Dataset entries
···

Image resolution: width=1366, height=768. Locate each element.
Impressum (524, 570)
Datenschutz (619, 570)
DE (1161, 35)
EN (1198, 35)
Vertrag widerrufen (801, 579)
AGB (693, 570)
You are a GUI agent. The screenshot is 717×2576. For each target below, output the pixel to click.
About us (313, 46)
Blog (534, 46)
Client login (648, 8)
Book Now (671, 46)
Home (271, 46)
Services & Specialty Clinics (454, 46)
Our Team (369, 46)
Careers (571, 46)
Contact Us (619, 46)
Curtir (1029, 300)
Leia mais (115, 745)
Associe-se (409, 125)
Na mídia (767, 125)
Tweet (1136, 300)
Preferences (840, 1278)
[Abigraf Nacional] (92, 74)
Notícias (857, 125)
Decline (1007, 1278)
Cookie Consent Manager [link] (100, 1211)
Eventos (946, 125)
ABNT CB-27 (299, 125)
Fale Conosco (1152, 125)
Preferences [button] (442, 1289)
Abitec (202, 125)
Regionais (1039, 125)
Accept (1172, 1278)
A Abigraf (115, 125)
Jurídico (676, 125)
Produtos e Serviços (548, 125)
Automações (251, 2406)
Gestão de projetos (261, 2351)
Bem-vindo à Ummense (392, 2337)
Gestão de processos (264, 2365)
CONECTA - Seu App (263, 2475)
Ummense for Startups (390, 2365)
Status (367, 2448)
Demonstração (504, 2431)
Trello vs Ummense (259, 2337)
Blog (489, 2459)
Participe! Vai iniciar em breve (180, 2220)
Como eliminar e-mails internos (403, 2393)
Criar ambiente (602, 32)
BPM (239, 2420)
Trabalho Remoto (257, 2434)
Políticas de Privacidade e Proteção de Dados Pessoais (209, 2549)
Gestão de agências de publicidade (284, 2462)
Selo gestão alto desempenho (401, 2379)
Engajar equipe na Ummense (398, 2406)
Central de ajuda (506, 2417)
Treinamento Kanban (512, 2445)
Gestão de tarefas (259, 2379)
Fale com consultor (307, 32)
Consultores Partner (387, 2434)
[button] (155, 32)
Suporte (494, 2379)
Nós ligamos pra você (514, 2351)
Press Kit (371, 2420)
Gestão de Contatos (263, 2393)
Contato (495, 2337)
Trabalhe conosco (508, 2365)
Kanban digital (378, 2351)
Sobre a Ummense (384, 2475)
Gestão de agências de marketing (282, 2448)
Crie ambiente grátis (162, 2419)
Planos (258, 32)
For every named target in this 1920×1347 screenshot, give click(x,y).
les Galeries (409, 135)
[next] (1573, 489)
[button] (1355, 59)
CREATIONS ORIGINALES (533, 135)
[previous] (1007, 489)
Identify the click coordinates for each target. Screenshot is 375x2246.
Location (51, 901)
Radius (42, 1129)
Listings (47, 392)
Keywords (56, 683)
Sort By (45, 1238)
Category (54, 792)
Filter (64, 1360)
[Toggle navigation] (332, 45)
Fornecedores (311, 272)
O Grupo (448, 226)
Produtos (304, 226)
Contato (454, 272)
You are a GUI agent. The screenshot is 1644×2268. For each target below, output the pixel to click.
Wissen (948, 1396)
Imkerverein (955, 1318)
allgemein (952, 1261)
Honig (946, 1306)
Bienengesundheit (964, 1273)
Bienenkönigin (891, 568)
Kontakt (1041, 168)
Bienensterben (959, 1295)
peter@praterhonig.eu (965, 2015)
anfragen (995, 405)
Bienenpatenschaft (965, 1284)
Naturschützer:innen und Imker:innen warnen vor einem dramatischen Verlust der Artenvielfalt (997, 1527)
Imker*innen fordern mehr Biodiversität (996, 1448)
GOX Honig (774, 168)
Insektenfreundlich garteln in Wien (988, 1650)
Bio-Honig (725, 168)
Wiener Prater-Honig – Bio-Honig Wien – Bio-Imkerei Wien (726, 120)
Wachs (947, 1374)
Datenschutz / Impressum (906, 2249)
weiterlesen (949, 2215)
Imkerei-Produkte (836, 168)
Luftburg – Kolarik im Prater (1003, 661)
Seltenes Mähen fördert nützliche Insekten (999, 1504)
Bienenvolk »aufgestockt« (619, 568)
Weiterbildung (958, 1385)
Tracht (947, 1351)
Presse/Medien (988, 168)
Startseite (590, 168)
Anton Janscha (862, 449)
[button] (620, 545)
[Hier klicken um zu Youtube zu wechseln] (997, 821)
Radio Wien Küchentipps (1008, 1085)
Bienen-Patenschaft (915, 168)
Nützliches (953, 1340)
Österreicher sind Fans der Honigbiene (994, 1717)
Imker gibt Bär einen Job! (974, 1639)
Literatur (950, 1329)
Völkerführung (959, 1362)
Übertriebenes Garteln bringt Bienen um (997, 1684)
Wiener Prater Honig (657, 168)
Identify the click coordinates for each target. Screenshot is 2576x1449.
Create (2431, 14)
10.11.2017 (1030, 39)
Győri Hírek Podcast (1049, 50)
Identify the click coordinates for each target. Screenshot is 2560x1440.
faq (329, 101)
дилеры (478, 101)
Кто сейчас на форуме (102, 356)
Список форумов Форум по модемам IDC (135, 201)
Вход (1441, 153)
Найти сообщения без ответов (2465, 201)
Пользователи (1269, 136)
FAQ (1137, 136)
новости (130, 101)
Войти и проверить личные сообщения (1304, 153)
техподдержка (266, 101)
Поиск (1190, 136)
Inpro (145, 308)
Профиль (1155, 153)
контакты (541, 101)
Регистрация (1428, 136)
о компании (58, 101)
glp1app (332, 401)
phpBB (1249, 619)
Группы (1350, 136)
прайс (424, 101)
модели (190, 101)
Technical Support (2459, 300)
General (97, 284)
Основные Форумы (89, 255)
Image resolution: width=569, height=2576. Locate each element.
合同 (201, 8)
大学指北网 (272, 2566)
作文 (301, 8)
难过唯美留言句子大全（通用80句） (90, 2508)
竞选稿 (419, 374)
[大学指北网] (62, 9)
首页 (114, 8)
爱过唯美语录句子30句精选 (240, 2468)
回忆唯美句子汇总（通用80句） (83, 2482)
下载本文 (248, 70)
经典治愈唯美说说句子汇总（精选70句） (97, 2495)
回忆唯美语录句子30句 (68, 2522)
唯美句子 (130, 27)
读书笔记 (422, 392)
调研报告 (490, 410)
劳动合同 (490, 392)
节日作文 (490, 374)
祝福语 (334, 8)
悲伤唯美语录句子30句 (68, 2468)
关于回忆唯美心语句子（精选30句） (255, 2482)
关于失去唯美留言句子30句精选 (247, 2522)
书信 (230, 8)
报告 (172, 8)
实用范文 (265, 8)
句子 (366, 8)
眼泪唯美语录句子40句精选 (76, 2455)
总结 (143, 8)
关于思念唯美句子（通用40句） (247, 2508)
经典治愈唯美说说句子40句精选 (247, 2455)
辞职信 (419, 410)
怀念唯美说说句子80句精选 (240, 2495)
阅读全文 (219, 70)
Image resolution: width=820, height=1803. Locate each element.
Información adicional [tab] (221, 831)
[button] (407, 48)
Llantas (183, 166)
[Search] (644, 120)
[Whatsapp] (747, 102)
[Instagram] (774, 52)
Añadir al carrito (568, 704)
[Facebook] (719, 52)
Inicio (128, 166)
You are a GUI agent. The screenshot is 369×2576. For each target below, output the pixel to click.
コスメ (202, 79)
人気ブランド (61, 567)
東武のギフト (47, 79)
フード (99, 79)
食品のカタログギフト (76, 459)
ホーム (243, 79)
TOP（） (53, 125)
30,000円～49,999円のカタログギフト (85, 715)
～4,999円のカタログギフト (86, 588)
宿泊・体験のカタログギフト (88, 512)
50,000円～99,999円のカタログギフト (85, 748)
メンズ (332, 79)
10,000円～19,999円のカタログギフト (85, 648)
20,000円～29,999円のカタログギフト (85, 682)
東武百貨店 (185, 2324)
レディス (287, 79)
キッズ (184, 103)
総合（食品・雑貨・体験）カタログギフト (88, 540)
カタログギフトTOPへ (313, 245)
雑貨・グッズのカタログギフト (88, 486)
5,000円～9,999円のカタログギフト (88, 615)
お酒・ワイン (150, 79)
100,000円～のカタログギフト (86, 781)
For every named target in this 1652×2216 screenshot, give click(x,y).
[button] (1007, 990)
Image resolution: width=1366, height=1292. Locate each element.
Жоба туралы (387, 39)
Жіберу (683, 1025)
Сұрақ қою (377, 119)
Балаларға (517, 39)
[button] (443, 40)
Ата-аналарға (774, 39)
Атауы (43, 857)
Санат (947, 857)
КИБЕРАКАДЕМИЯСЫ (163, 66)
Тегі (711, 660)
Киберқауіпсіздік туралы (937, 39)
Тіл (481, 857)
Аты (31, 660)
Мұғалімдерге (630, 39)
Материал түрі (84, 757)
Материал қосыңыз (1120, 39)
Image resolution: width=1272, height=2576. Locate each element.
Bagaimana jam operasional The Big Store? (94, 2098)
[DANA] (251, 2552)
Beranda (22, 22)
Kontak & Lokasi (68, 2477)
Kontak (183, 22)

···

Instructions for the task:
Give back precisely the lines above that start at the line containing "AGB (693, 570)" and end at the line containing "Preferences (840, 1278)", inclusive. No other lines belong in the output.

Response for this exercise:
AGB (693, 570)
You are a GUI agent. The screenshot is 717×2576. For each target below, output the pixel to click.
About us (313, 46)
Blog (534, 46)
Client login (648, 8)
Book Now (671, 46)
Home (271, 46)
Services & Specialty Clinics (454, 46)
Our Team (369, 46)
Careers (571, 46)
Contact Us (619, 46)
Curtir (1029, 300)
Leia mais (115, 745)
Associe-se (409, 125)
Na mídia (767, 125)
Tweet (1136, 300)
Preferences (840, 1278)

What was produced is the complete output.